_WORK TO COMPLETE_
What this exercise calls for is an exact copy of the data.

_RECORDED INFORMATION_
_ _ _

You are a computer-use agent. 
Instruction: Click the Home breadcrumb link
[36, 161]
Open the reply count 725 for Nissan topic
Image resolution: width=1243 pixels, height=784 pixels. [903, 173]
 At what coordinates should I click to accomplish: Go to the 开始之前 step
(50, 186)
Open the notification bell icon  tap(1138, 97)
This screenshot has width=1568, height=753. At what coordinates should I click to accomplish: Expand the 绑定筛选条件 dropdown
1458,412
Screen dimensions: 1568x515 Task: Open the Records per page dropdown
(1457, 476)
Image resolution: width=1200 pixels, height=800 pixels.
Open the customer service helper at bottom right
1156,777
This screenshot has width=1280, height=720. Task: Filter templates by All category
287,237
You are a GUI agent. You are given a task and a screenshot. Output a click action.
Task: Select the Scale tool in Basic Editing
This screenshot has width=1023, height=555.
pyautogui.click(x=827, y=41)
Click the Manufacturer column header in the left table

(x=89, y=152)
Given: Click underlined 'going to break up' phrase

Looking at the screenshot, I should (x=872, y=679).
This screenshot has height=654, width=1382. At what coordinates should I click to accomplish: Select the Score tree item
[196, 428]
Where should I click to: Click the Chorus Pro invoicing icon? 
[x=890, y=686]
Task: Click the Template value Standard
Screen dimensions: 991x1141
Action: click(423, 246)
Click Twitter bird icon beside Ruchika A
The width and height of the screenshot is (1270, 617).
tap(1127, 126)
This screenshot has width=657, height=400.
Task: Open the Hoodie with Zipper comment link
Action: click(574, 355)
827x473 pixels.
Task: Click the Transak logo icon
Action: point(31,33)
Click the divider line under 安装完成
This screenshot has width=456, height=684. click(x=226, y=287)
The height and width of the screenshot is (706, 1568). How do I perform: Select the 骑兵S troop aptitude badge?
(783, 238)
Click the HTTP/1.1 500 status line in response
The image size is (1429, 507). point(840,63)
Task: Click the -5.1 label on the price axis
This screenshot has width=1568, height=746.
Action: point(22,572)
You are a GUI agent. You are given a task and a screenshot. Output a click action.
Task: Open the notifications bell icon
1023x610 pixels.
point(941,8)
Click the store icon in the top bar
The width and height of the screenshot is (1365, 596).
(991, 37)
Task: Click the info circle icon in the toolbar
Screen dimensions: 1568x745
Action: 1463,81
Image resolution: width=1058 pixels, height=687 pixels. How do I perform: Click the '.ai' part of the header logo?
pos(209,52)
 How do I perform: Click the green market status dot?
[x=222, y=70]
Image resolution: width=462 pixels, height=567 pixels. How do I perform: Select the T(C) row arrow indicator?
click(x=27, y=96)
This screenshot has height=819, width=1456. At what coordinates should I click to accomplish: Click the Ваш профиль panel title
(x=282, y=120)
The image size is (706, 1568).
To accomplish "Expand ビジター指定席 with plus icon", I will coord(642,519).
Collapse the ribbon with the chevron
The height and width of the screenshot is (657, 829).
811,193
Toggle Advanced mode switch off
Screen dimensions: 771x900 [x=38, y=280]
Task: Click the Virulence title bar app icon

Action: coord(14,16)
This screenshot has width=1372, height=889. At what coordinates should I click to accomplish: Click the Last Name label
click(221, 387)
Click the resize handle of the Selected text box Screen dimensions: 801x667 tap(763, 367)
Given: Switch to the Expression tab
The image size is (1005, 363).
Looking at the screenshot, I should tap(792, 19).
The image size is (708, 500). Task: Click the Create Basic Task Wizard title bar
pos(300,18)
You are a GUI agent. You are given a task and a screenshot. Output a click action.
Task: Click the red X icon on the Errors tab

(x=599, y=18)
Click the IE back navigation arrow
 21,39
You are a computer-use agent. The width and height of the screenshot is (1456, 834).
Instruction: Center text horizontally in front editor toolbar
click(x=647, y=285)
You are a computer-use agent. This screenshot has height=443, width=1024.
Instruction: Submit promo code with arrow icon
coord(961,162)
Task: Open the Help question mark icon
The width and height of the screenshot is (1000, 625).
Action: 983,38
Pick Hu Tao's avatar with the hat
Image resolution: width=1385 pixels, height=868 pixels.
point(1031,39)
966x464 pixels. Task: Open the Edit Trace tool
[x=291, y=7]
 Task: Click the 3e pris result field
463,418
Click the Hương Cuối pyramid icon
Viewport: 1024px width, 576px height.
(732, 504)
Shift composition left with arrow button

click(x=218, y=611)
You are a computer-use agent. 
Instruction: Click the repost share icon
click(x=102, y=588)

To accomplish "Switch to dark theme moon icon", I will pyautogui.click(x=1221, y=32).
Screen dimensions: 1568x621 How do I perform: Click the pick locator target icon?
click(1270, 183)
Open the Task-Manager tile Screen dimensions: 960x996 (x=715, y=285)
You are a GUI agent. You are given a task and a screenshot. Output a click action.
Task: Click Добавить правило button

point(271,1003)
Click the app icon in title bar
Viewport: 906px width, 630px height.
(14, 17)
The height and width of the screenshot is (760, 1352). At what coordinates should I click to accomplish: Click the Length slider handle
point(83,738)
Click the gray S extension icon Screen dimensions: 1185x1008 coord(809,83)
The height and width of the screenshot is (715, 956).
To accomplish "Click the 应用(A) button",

_ _ _

_EXPECTED OUTPUT_
You are a computer-use agent. 
Instruction: Click the Home breadcrumb link
[36, 161]
Open the reply count 725 for Nissan topic
Image resolution: width=1243 pixels, height=784 pixels. [903, 173]
 At what coordinates should I click to accomplish: Go to the 开始之前 step
(50, 186)
Open the notification bell icon  tap(1138, 97)
This screenshot has width=1568, height=753. At what coordinates should I click to accomplish: Expand the 绑定筛选条件 dropdown
1458,412
Screen dimensions: 1568x515 Task: Open the Records per page dropdown
(1457, 476)
Image resolution: width=1200 pixels, height=800 pixels.
Open the customer service helper at bottom right
1156,777
This screenshot has width=1280, height=720. Task: Filter templates by All category
287,237
You are a GUI agent. You are given a task and a screenshot. Output a click action.
Task: Select the Scale tool in Basic Editing
This screenshot has width=1023, height=555.
pyautogui.click(x=827, y=41)
Click the Manufacturer column header in the left table

(x=89, y=152)
Given: Click underlined 'going to break up' phrase

Looking at the screenshot, I should (x=872, y=679).
This screenshot has height=654, width=1382. At what coordinates should I click to accomplish: Select the Score tree item
[196, 428]
Where should I click to: Click the Chorus Pro invoicing icon? 
[x=890, y=686]
Task: Click the Template value Standard
Screen dimensions: 991x1141
Action: click(423, 246)
Click Twitter bird icon beside Ruchika A
The width and height of the screenshot is (1270, 617).
tap(1127, 126)
This screenshot has width=657, height=400.
Task: Open the Hoodie with Zipper comment link
Action: click(574, 355)
827x473 pixels.
Task: Click the Transak logo icon
Action: point(31,33)
Click the divider line under 安装完成
This screenshot has width=456, height=684. click(x=226, y=287)
The height and width of the screenshot is (706, 1568). How do I perform: Select the 骑兵S troop aptitude badge?
(783, 238)
Click the HTTP/1.1 500 status line in response
The image size is (1429, 507). point(840,63)
Task: Click the -5.1 label on the price axis
This screenshot has width=1568, height=746.
Action: point(22,572)
You are a GUI agent. You are given a task and a screenshot. Output a click action.
Task: Open the notifications bell icon
1023x610 pixels.
point(941,8)
Click the store icon in the top bar
The width and height of the screenshot is (1365, 596).
(991, 37)
Task: Click the info circle icon in the toolbar
Screen dimensions: 1568x745
Action: 1463,81
Image resolution: width=1058 pixels, height=687 pixels. How do I perform: Click the '.ai' part of the header logo?
pos(209,52)
 How do I perform: Click the green market status dot?
[x=222, y=70]
Image resolution: width=462 pixels, height=567 pixels. How do I perform: Select the T(C) row arrow indicator?
click(x=27, y=96)
This screenshot has height=819, width=1456. At what coordinates should I click to accomplish: Click the Ваш профиль panel title
(x=282, y=120)
The image size is (706, 1568).
To accomplish "Expand ビジター指定席 with plus icon", I will coord(642,519).
Collapse the ribbon with the chevron
The height and width of the screenshot is (657, 829).
811,193
Toggle Advanced mode switch off
Screen dimensions: 771x900 [x=38, y=280]
Task: Click the Virulence title bar app icon

Action: coord(14,16)
This screenshot has width=1372, height=889. At what coordinates should I click to accomplish: Click the Last Name label
click(221, 387)
Click the resize handle of the Selected text box Screen dimensions: 801x667 tap(763, 367)
Given: Switch to the Expression tab
The image size is (1005, 363).
Looking at the screenshot, I should tap(792, 19).
The image size is (708, 500). Task: Click the Create Basic Task Wizard title bar
pos(300,18)
You are a GUI agent. You are given a task and a screenshot. Output a click action.
Task: Click the red X icon on the Errors tab

(x=599, y=18)
Click the IE back navigation arrow
 21,39
You are a computer-use agent. The width and height of the screenshot is (1456, 834).
Instruction: Center text horizontally in front editor toolbar
click(x=647, y=285)
You are a computer-use agent. This screenshot has height=443, width=1024.
Instruction: Submit promo code with arrow icon
coord(961,162)
Task: Open the Help question mark icon
The width and height of the screenshot is (1000, 625).
Action: 983,38
Pick Hu Tao's avatar with the hat
Image resolution: width=1385 pixels, height=868 pixels.
point(1031,39)
966x464 pixels. Task: Open the Edit Trace tool
[x=291, y=7]
 Task: Click the 3e pris result field
463,418
Click the Hương Cuối pyramid icon
Viewport: 1024px width, 576px height.
(732, 504)
Shift composition left with arrow button

click(x=218, y=611)
You are a computer-use agent. 
Instruction: Click the repost share icon
click(x=102, y=588)

To accomplish "Switch to dark theme moon icon", I will pyautogui.click(x=1221, y=32).
Screen dimensions: 1568x621 How do I perform: Click the pick locator target icon?
click(1270, 183)
Open the Task-Manager tile Screen dimensions: 960x996 (x=715, y=285)
You are a GUI agent. You are given a task and a screenshot. Output a click action.
Task: Click Добавить правило button

point(271,1003)
Click the app icon in title bar
Viewport: 906px width, 630px height.
(14, 17)
The height and width of the screenshot is (760, 1352). At what coordinates should I click to accomplish: Click the Length slider handle
point(83,738)
Click the gray S extension icon Screen dimensions: 1185x1008 coord(809,83)
The height and width of the screenshot is (715, 956).
To accomplish "Click the 应用(A) button",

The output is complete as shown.